01.28.2008 08:30 AM
Analog spectrum bidding begins

The auction for rights to the broadcast analog spectrum has begun. At stake is perhaps the last highly valued bundle of 700MHz spectrum to become available in our lifetime.

The auction began January 24, with second round bidding totaling $2.78 billion. The value of bids increased 15 percent from a previous round, the FCC said, without revealing which companies made offers. The largest slice of spectrum, known as the C-block, drew an offer of $1.24 billion.

The government expects the auction, which may last a month or more, to draw winning bids of $10 million to $15 billion. It is expected to include multibillion-dollar bids from the nation’s two biggest wireless phone companies, AT&T and Verizon, as well as Google.

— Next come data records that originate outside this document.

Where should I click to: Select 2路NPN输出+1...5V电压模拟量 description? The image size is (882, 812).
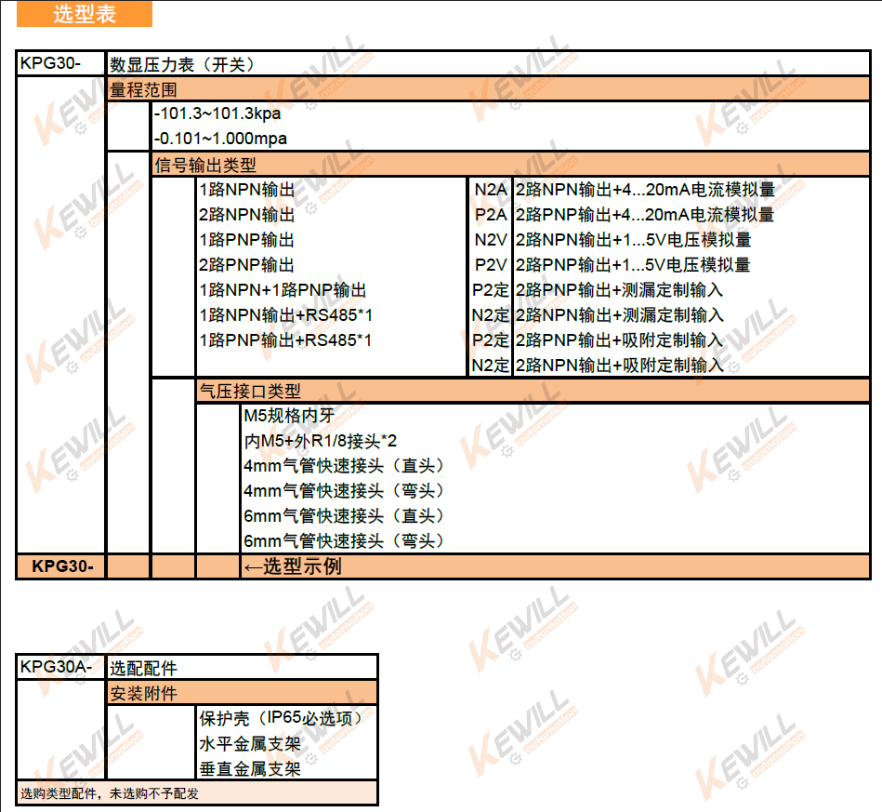click(x=633, y=240)
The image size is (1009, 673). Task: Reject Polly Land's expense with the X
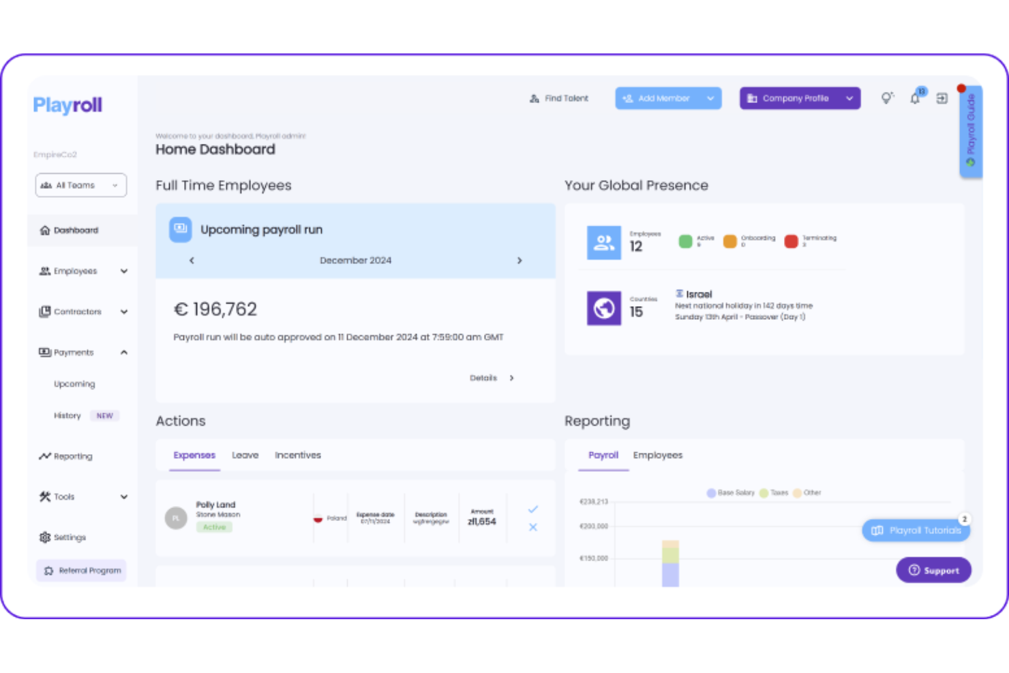tap(532, 526)

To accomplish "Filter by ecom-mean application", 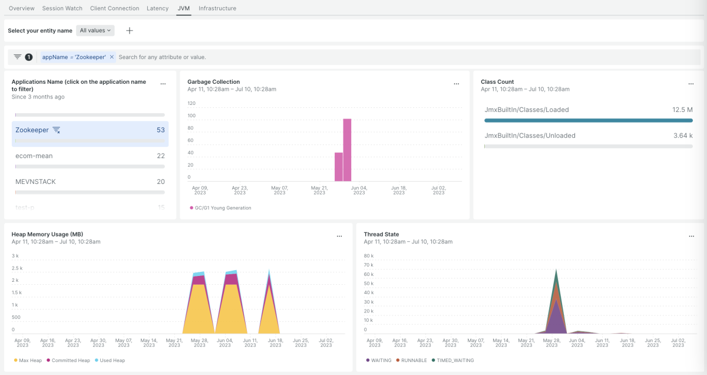I will point(34,156).
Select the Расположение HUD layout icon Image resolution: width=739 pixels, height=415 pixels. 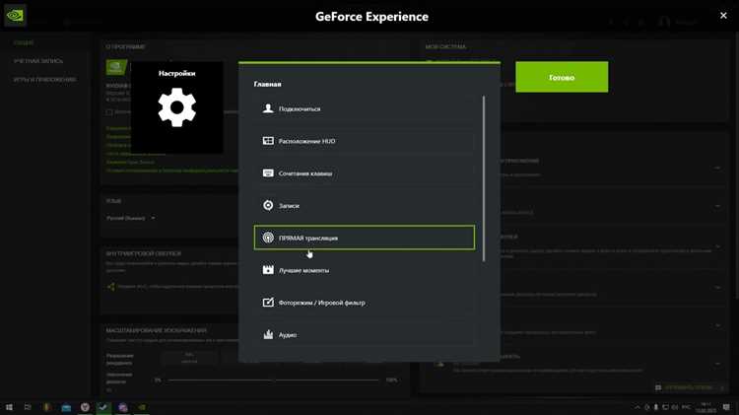pyautogui.click(x=268, y=141)
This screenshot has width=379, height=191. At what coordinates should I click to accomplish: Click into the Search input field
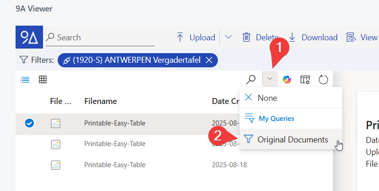105,38
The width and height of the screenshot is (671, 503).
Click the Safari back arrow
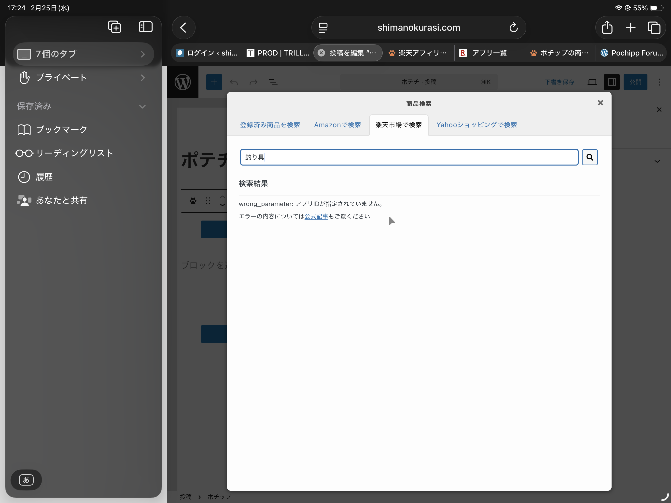[x=183, y=28]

The FCC will hold three bidding rounds per day and will announce the winning bids after the auction ends. It will announce the highest bids after each round, though not the names of the companies that made them. An auction in 2006 took more than 100 rounds to complete, so it could be several weeks before this auction is completed.

If bids for the C-block airwaves reach $4.6 billion, the buyer must open its network to any legal mobile device or program. This provision is thanks to Google, who has already forced the FCC to open the wireless networks to a wider array of service and equipment.

Often described as beachfront spectrum, the airwaves at stake will be released by broadcasters when they switch to digital transmissions on Feb. 17, 2009. The spectrum, becoming available as the mobile Internet era begins, will allow winners to send signals farther from a cell tower with far less power, through dense walls in cities, and over wider territories in rural areas that are now under served.

The latest government report indicates that in 2006, mobile wireless high-speed subscribers grew nationwide by more than 600 percent, and that during the last half of the year, those subscribers made up nearly two-thirds of the total growth in all high-speed lines.

“The spectrum that we are auctioning off is going to be the building blocks for the next generation of broadband services,” said FCC chairman Kevin J. Martin in an interview with “The New York Times.” “It can carry lots of data, penetrates walls easily, travels far and allows for very good broadband wireless service. It will allow a wireless platform to be another competitor in the broadband space.”

The FCC has set a minimum price of $10 billion for five blocks of 1099 licenses. Some analysts believe that record could be exceeded when this 700MHz auction is completed in the next few months.

Each day, the FCC will post the leading bids, but only the amount bid, not the names of the leading bidders.